3Hって何?

テクダイヤの社長室はガラス張り

テクダイヤの社長室はガラス張り
テクダイヤの社長室はガラス張りである。それが素敵なことだと思ったので文章にしました。

風は通らないけれど、風通しのよいガラスの部屋

テクダイヤのオフィスにある社長およびマネージャーの部屋は、ガラスの透明な壁によって、その空間を区切られている。社長が何をしているか、どんな表情をしているか、一目でわかる。テクダイヤの風通しのよい風土を象徴したオフィスの設計になっており、それによって社員たちが社長やマネージャーに話しかける心理的ハードルは下がっていると思う。

ガラスは、見えないものを見えないままで見えるようにしてくれる

ガラスは透明である。透明である、とは向こう側が見えるということである。私たちが感じることのできる波長の光を遮らず、私たちの瞳まで届けてくれる。

たとえば、透明という点では空気も同様だろう。しかし、原始の人々が空気とガラスに直面したとして、そこで空気の存在に気付くことの難しさに比べて、ガラスの存在に気付くのは容易であるように思う。空気と違って、ガラスはそこにあるとわかる。第一にそこには微かな不純物と光の反射がある。そしてそれ以上に、ガラスは光以外のあらゆるものを阻む。音、匂い、何より物理的に私たちの侵入を阻む。

テクダイヤのオフィスは、そこに白く分厚い壁を立てることによって、社長やマネージャーと他の社員との間に存在する不可視の権力構造を可視で定的なものとして捏造するのでなく、透明なガラスを設置することで、不可視である権力場それ自体を可視化してみせる。

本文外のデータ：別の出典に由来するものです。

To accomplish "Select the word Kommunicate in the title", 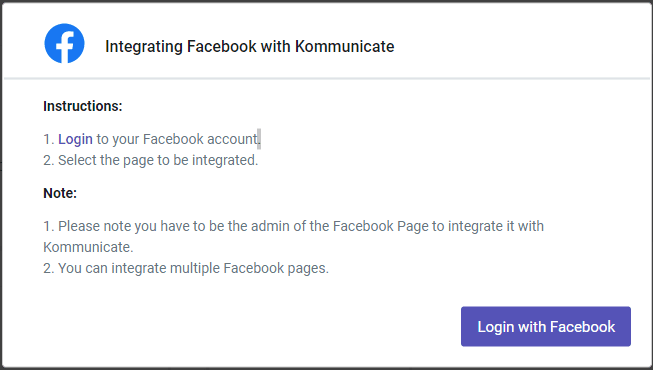I will coord(344,46).
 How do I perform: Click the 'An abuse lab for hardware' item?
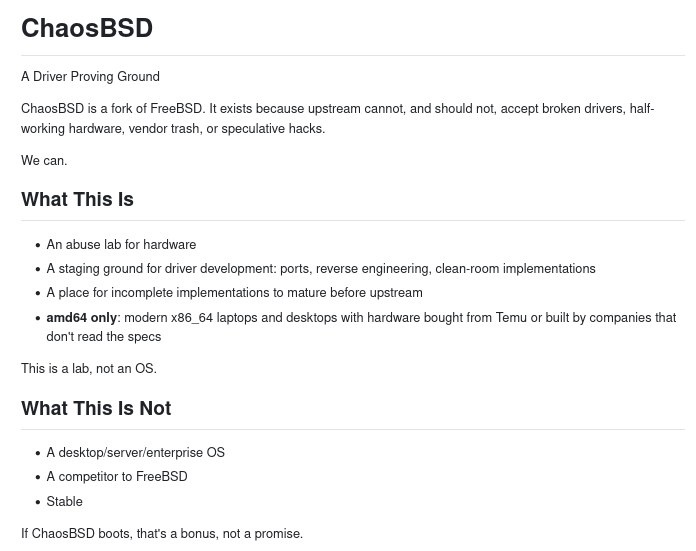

見えないものを見えないままで見えるようにしてくれる。

そこには確かに壁があるが、しかしそれは透明なのである。

ガラスはアモルファス

ガラスはアモルファスという構造をしている。アモルファス Amorphous は不定形を意味するギリシャ語で、周期的な分子配列をとらない、まるで液体のような固体のことを指し示す言葉である。

アモルファスと結晶

では、アモルファスと異なり、周期的な分子配列をとるものは何だろう。それは結晶である。結晶において、分子たちは学校の教室の座席のように規則正しい配置に収まっている。対して、アモルファスにおいては、テクダイヤオフィスのフリー席のように、分子たちはランダムに思い思いの場所を占めている。アモルファスは配列に周期性がなく、でたらめであるが故に均質で等方的である。結晶には格子欠陥のような「弱い」構造が存在するが、アモルファスにはそれが存在しない。なぜならそもそも結晶のような完全さを志向していないからである。

ガラスの瑞々しさ、それは

テクダイヤの社長室やその他の会議室、実験室を囲むガラスの、液体がそのまま動きを止めたような瑞々しさこそが、テクダイヤのまとう新鮮な雰囲気に他ならないのだと思う。そしてそれは周期的な構造をとらないゆえに力強い。